### PROVIDED TEXT
The trading center, also known as the Exelon laboratory, is a 2,200-square-foot educational trading facility designed to replicate the trading floors in investment banks, brokerage houses and hedge funds on Wall Street. The center incorporates the same computer hardware, software, networks and market data feeds found in every major financial institution throughout the world.

The center receives real-time and historical data from Bloomberg and Reuters on stocks, bonds, commodities, futures, currencies, real estate, options and other derivative products. The systems also provide a variety of fundamental and technical analyses.

“Through the Exelon Trading Center, we have increased the quality of the academic experience within the college by allowing our students to experience real-time hands-on professional applications of the industry and empowering our faculty with high-tech teaching tools,” says Conrado (Bobby) M. Gempesaw, dean of Lerner College. “This discovery-based learning facility allows the college to stay abreast of the fast-paced world of financial markets.”

Kuhn says he saw a job opening at the Exelon Trading Center as an opportunity to expand his horizons and equip himself for success in the business world by learning about the financial reporting systems. “Delaware is one of the few schools that offer a trading lab to give students more skills, a chance that students at universities without trading labs do not have,” he says. “I familiarized myself with the software so that I could answer any question that a student might ask while completing an assignment or while browsing through the programs. Now I give workshops on the basics of the Bloomberg terminal.”

Kuhn says the trading center is being integrated into course curricula in Lerner College, and some courses now require students to attend workshops or complete projects using Bloomberg or Reuters services.

“This curriculum integration will introduce the lab to every business student and allow everyone the opportunity to take advantage of what the lab has to offer,” says Kuhn, who is planning to pursue a master’s degree in economics and finance at the Jönköping International Business School in Sweden.

Other services available at the Exelon Trading Center include Rotman Interactive Trader, an application that simulates a stock exchange and allows users to transact financial securities with each other on a real-time basis; SAS, an integrated system of software products that enables the programmer to perform statistical analysis, data warehousing, data entry, retrieval, management and mining; MATLAB, a system used for technical computing; and Wharton Research Data Services, a comprehensive economic and financial data management system intended solely for research purposes.

### MATERIAL
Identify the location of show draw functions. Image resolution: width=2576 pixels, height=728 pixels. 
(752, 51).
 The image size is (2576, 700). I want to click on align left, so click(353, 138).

### GIVEN TASK 1
Translate this sentence from the trading center text into Spanish: "The systems also provide a variety of fundamental and technical analyses."
### GIVEN TASK 2
State whether each statement agrees with the trading center text. Answer yes or no, and quote the deciding words. (a) The trading center covers 2,200 square feet. (b) The center receives data only from Bloomberg. (c) Kuhn plans to pursue a master's degree in Sweden.
### GIVEN TASK 3
Reproduce the trading center text from "Kuhn says the" to "School in Sweden.".

### EXERCISE ANSWER 1
Los sistemas también ofrecen una variedad de análisis fundamentales y técnicos.

### EXERCISE ANSWER 2
(a) Yes: "a 2,200-square-foot educational trading facility"
(b) No: "real-time and historical data from Bloomberg and Reuters"
(c) Yes: "who is planning to pursue a master’s degree in economics and finance at the Jönköping International Business School in Sweden"

### EXERCISE ANSWER 3
Kuhn says the trading center is being integrated into course curricula in Lerner College, and some courses now require students to attend workshops or complete projects using Bloomberg or Reuters services.

“This curriculum integration will introduce the lab to every business student and allow everyone the opportunity to take advantage of what the lab has to offer,” says Kuhn, who is planning to pursue a master’s degree in economics and finance at the Jönköping International Business School in Sweden.